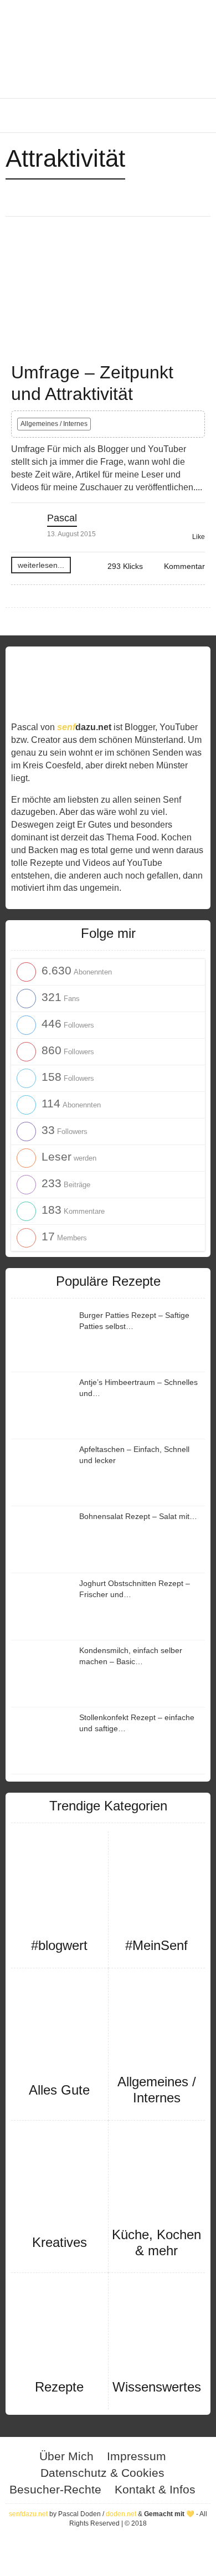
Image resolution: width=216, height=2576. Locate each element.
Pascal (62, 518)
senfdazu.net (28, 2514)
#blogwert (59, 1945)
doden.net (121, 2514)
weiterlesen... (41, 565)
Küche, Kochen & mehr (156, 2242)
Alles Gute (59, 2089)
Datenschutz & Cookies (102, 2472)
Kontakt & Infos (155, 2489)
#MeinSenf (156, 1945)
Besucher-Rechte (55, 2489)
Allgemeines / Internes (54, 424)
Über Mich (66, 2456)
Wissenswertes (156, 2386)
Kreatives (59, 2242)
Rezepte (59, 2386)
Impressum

==

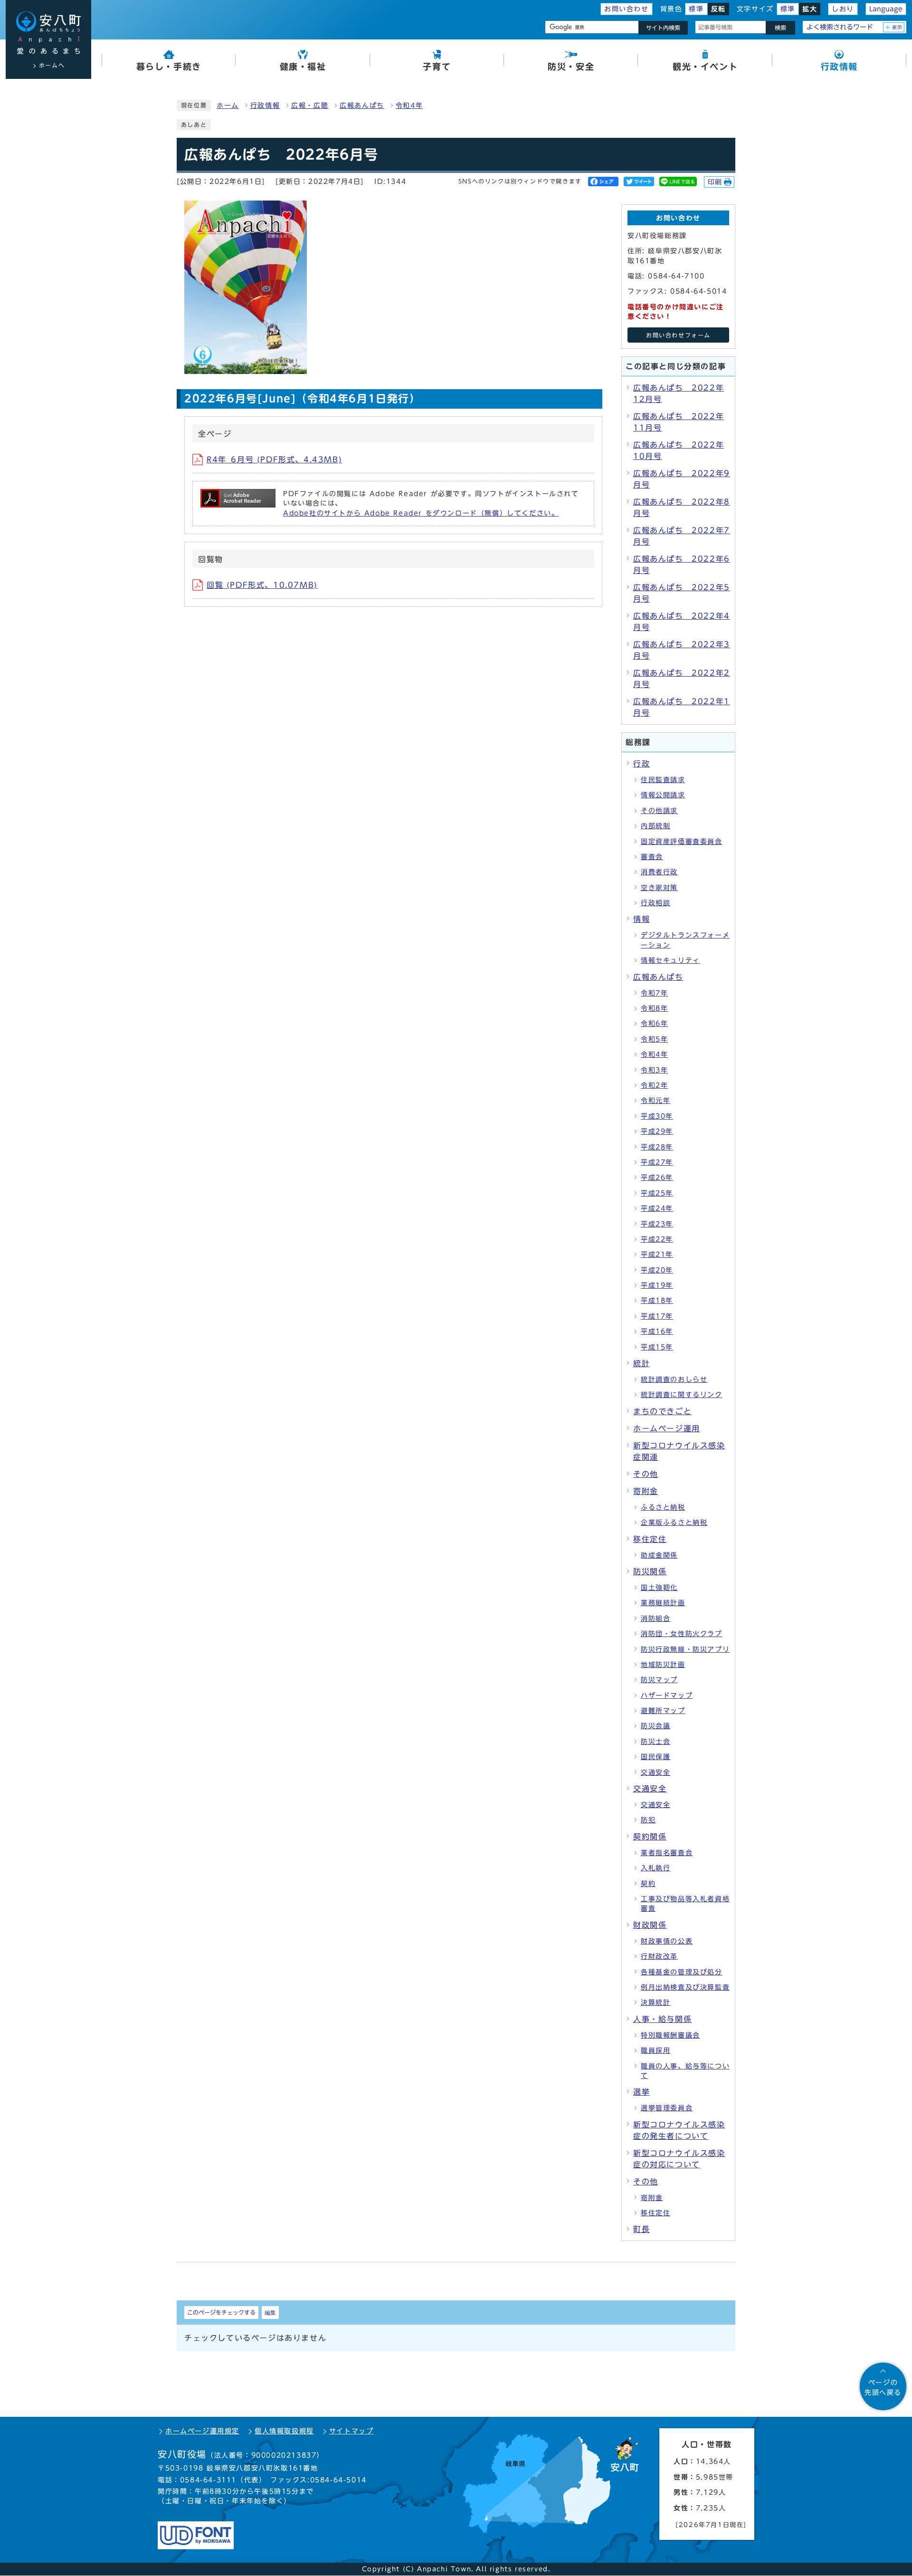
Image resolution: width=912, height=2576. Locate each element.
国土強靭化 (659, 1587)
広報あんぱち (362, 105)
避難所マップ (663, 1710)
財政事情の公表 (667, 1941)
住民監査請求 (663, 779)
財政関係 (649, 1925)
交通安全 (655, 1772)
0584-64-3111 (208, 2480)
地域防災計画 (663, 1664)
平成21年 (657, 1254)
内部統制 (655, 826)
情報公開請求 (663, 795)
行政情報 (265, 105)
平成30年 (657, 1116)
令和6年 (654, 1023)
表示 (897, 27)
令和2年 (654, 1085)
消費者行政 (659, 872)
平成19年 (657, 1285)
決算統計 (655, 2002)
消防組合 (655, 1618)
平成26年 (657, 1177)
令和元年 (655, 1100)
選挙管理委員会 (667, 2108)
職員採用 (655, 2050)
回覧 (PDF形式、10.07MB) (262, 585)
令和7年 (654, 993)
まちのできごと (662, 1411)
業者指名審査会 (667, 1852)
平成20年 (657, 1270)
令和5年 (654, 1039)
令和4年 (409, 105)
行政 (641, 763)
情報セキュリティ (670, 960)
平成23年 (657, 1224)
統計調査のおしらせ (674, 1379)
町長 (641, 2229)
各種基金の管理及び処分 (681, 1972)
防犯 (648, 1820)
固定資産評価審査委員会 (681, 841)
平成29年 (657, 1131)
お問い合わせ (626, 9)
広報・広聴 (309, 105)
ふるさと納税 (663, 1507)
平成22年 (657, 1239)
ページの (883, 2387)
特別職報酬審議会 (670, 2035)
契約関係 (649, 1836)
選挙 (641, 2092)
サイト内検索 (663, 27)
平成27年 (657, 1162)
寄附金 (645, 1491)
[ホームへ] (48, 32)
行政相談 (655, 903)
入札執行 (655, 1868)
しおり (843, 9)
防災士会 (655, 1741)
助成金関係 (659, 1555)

* **Assignment**
Go line by line through the listing and count every line that includes the word "element". Only the total is needed.

* **Expected output**
2